## EXERCISE DETAILS
Nothing but the lines from the top of the following entries through the line with "This screenshot has width=818, height=750." should be printed, exactly as they are.

## GIVEN INFORMATION

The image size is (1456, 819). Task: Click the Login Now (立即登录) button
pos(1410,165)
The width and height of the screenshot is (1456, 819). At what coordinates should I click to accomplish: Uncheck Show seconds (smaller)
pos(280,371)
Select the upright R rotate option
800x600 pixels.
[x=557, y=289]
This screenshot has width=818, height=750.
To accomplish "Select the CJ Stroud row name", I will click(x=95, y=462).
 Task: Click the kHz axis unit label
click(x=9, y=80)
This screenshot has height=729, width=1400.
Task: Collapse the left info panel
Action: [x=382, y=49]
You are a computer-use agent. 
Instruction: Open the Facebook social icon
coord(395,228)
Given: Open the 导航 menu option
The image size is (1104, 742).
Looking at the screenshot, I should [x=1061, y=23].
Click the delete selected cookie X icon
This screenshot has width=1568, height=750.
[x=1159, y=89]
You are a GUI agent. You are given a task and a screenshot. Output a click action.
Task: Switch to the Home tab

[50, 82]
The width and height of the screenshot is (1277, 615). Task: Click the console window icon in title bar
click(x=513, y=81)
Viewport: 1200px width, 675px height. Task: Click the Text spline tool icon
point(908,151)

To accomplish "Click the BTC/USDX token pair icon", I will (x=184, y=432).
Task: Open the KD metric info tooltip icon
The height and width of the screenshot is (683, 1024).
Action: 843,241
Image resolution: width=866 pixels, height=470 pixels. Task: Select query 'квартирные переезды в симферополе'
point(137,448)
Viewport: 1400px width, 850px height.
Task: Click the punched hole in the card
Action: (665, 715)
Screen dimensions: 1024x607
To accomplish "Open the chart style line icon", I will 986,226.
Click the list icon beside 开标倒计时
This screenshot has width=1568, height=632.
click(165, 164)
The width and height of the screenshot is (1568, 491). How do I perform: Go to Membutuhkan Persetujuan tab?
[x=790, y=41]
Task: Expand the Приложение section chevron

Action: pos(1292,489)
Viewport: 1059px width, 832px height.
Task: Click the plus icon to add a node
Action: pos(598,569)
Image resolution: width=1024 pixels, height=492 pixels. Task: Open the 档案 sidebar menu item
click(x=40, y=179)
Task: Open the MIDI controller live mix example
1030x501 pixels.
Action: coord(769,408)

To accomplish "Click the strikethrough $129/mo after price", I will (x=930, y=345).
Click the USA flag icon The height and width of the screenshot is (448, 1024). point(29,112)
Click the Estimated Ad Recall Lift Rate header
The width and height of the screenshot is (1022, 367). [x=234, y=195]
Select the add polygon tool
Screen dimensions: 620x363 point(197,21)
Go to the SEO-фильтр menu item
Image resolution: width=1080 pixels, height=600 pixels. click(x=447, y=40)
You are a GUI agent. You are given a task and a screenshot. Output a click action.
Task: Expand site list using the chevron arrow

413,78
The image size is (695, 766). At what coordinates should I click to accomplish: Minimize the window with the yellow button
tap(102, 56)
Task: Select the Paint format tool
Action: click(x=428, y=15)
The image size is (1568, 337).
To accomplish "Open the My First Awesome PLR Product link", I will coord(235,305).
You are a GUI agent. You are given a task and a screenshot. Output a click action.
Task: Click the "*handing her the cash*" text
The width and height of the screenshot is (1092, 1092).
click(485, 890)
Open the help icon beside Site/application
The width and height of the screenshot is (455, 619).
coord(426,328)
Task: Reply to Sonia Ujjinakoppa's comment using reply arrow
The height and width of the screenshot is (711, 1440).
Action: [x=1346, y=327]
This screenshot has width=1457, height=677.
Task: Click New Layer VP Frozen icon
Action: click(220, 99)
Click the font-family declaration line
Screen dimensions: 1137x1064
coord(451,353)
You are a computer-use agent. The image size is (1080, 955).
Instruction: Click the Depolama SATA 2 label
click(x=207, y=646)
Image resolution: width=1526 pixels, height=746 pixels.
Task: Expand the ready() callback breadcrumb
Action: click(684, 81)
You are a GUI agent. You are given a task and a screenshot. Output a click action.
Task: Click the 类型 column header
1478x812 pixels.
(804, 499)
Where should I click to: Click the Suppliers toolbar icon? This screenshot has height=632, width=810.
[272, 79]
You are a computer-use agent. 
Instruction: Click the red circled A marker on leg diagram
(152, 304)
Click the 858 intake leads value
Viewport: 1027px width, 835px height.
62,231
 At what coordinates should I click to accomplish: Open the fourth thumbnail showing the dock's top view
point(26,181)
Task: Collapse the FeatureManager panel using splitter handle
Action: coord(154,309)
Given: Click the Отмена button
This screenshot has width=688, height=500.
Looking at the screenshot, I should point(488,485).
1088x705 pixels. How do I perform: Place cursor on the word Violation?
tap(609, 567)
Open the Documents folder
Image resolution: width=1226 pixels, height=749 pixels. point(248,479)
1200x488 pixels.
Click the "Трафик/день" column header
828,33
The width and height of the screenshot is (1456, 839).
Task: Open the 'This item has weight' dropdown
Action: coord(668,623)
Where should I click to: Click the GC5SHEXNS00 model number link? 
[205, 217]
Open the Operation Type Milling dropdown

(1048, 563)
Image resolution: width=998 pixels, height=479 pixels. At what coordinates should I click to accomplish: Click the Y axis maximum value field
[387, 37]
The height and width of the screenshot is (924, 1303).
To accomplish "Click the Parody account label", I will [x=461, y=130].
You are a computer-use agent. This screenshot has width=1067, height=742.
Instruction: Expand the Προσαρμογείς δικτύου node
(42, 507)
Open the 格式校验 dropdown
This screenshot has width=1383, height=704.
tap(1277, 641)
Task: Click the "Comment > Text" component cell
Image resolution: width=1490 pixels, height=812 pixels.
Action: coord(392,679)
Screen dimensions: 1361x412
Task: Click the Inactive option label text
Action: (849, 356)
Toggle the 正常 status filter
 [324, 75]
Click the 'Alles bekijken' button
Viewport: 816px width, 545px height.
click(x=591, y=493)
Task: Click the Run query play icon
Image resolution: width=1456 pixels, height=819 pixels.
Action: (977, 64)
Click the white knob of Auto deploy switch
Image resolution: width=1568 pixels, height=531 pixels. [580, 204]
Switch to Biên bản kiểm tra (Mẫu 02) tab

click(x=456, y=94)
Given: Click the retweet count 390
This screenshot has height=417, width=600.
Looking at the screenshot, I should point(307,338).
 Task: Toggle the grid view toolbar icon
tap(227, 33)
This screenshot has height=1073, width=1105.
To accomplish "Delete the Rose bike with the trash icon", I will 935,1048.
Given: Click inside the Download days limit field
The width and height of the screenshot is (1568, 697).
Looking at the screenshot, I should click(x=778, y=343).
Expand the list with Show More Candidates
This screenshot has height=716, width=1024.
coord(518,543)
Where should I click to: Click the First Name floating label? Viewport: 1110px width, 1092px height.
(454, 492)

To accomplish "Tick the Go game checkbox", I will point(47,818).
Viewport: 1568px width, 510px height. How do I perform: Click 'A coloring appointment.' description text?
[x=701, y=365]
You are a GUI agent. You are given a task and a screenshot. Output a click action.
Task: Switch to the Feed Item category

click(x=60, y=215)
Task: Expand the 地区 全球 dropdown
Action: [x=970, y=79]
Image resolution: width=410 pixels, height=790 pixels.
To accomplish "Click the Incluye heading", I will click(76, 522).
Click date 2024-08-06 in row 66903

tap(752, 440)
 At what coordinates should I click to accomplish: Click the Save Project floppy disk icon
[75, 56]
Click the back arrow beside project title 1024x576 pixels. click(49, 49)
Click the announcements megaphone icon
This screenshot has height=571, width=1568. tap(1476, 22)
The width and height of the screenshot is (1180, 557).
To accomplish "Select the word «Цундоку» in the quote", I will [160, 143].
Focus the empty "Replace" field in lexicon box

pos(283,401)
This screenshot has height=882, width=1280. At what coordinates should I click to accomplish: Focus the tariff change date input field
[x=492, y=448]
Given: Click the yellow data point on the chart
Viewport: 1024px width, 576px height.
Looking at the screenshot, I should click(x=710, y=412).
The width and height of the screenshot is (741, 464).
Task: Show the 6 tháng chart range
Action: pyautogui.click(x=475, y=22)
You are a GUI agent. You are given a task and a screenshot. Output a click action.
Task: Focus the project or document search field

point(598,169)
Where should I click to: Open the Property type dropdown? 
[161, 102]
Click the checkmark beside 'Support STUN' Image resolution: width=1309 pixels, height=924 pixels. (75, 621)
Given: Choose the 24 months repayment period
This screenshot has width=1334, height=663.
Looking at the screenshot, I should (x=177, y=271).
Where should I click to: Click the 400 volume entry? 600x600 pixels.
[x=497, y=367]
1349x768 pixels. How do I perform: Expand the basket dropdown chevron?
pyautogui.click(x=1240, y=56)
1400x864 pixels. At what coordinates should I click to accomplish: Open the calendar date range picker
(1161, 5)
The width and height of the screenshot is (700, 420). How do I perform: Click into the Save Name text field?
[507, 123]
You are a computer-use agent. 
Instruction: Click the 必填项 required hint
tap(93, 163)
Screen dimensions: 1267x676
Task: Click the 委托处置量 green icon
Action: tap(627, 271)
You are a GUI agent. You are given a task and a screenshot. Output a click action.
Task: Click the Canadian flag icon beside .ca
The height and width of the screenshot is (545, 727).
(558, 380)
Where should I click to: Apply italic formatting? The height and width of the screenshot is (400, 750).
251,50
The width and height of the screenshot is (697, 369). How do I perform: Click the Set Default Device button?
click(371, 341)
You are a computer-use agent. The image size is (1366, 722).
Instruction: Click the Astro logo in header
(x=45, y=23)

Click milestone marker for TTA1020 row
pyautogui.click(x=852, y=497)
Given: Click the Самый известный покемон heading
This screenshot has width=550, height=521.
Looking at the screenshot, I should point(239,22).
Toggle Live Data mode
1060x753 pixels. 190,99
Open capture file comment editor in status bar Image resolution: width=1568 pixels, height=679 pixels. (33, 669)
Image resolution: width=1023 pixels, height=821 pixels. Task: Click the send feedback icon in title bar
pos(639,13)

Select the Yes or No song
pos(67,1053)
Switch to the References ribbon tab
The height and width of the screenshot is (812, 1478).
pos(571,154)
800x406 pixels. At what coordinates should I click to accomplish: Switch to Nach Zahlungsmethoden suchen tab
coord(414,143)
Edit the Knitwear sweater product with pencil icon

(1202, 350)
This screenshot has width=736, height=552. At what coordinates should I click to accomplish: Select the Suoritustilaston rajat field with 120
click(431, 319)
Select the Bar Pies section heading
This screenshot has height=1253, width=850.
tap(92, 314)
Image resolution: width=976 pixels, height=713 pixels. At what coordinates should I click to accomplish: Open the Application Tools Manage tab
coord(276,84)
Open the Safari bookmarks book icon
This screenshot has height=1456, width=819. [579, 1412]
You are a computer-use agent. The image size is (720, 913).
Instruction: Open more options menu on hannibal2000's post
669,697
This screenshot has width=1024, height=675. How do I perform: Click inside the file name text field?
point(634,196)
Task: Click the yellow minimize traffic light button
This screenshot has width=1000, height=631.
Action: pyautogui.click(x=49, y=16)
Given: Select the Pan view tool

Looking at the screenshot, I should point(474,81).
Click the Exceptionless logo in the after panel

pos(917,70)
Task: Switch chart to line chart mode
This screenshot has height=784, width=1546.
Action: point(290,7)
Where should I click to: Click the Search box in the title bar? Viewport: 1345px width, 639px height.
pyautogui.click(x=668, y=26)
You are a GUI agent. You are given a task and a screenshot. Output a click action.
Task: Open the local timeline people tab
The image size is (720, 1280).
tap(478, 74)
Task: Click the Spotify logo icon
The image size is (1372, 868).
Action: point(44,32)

## ANSWER TO THE PROBLEM
The image size is (1456, 819). Task: Click the Login Now (立即登录) button
pos(1410,165)
The width and height of the screenshot is (1456, 819). At what coordinates should I click to accomplish: Uncheck Show seconds (smaller)
pos(280,371)
Select the upright R rotate option
800x600 pixels.
[x=557, y=289]
This screenshot has width=818, height=750.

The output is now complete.